Saved data entries:
= = =

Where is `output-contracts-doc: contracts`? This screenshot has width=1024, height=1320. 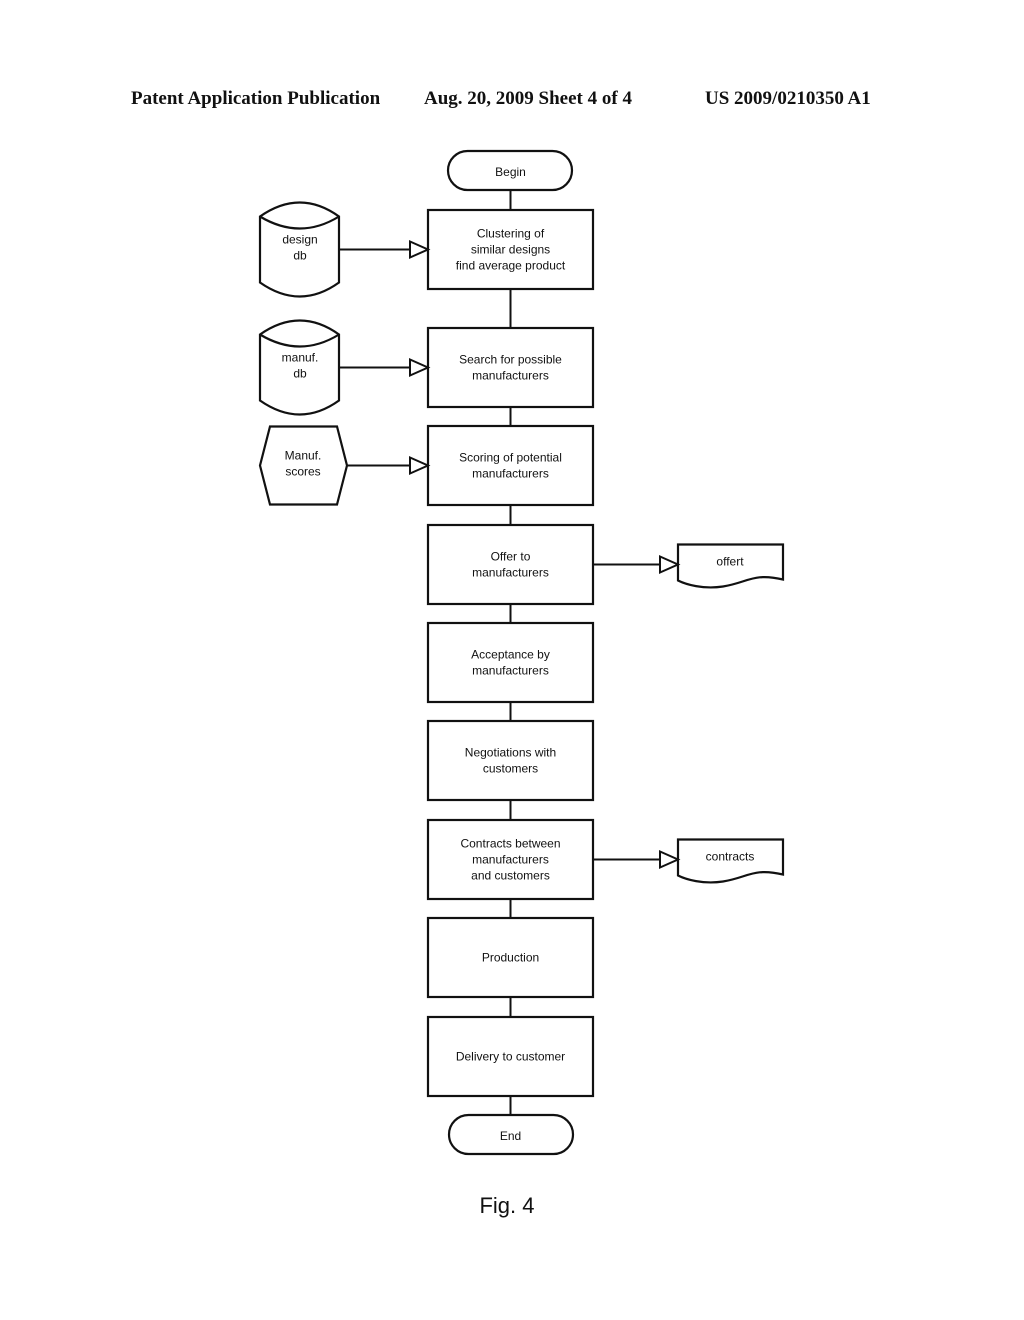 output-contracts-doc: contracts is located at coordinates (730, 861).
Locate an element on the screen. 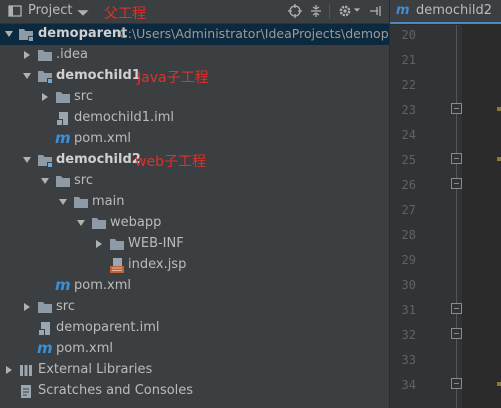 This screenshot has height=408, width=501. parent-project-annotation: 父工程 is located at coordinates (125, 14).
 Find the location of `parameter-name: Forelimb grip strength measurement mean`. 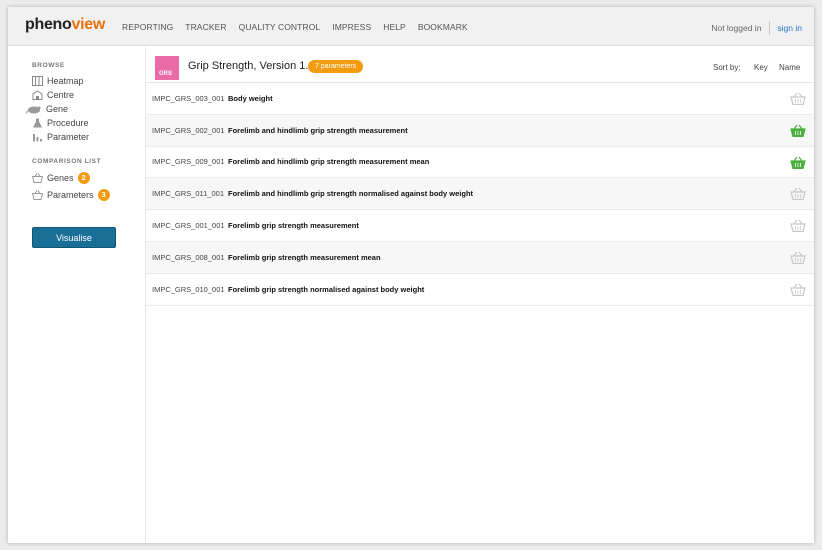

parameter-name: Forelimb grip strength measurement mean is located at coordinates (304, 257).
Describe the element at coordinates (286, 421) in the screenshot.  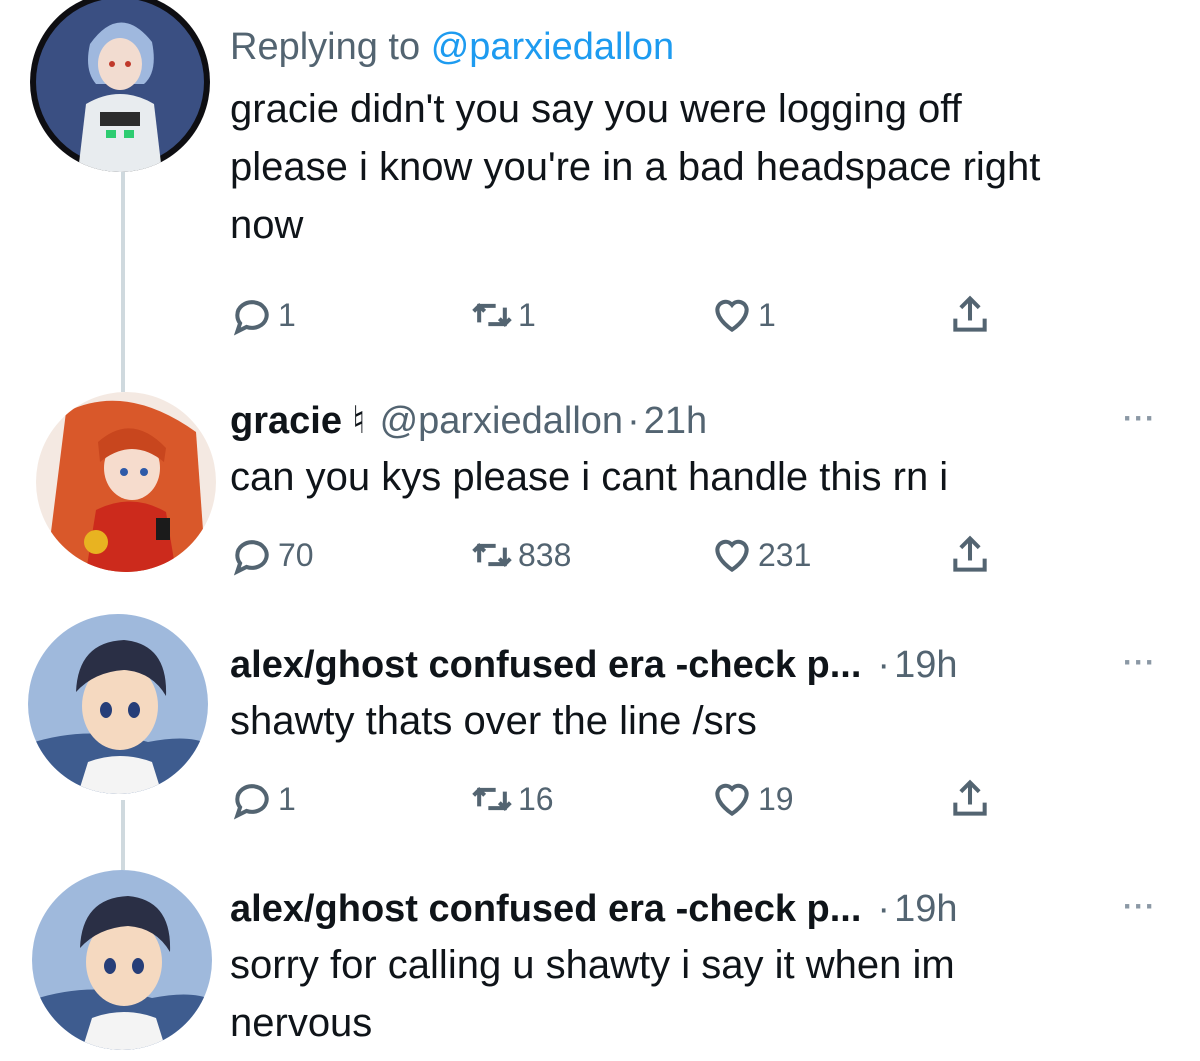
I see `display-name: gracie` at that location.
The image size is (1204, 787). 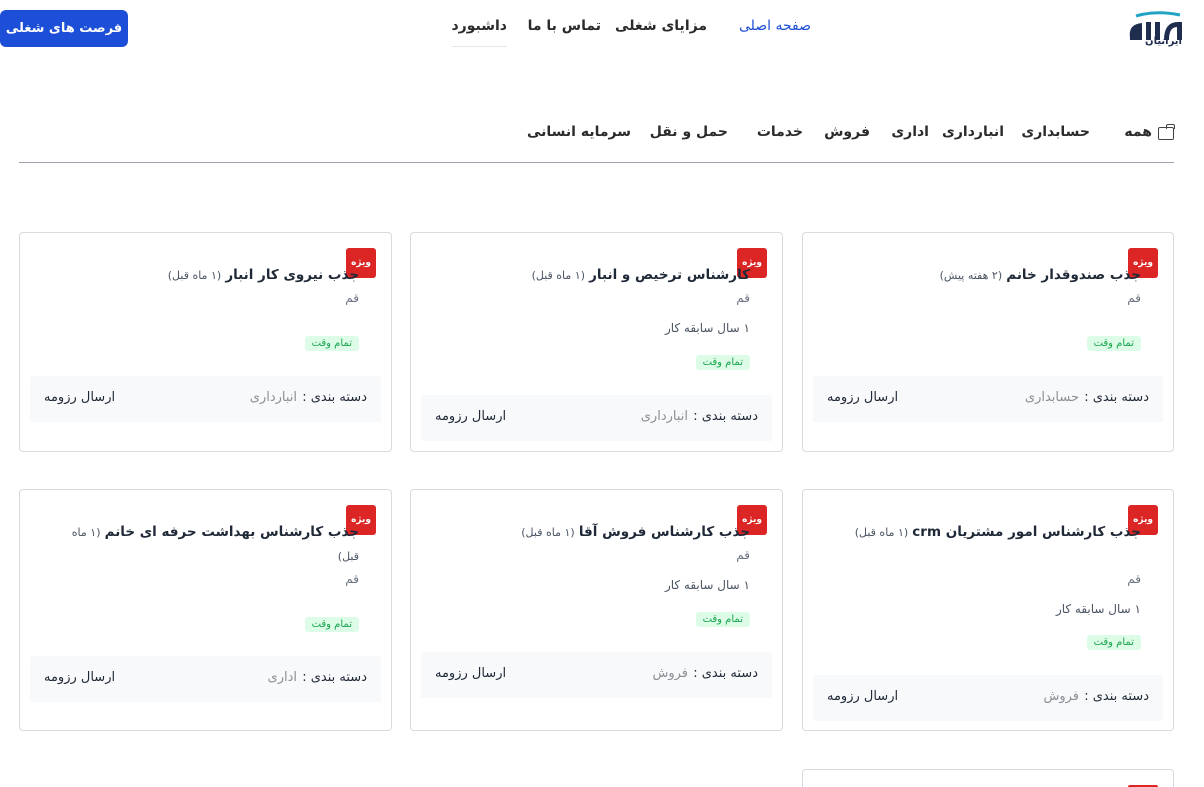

= = =

ABOUT THIS TASK: Switch "screenshot" to "screen capture" in the material from the line with "Describe the element" through the end of the material, changing nothing else. Return only those lines, leaving out the pictures.

FINAL ANSWER:
Describe the element at coordinates (286, 421) in the screen capture.  
I see `display-name: gracie` at that location.
The image size is (1204, 787). 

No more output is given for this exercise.